Set problem = Could you output each of the items below again, unchanged and in the same order?

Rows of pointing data
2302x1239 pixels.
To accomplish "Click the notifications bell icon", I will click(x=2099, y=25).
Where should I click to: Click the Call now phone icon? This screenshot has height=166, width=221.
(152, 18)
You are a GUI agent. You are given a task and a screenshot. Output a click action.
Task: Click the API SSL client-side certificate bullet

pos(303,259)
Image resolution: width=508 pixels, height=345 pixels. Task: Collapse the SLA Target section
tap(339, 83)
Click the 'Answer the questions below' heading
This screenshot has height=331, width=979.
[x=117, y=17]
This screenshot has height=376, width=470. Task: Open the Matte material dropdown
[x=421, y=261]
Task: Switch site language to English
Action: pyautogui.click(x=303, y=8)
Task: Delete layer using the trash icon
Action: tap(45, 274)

The solution =
2302x1239 pixels.
To accomplish "Click the notifications bell icon", I will click(x=2099, y=25).
Where should I click to: Click the Call now phone icon? This screenshot has height=166, width=221.
(152, 18)
You are a GUI agent. You are given a task and a screenshot. Output a click action.
Task: Click the API SSL client-side certificate bullet

pos(303,259)
Image resolution: width=508 pixels, height=345 pixels. Task: Collapse the SLA Target section
tap(339, 83)
Click the 'Answer the questions below' heading
This screenshot has height=331, width=979.
[x=117, y=17]
This screenshot has height=376, width=470. Task: Open the Matte material dropdown
[x=421, y=261]
Task: Switch site language to English
Action: pyautogui.click(x=303, y=8)
Task: Delete layer using the trash icon
Action: tap(45, 274)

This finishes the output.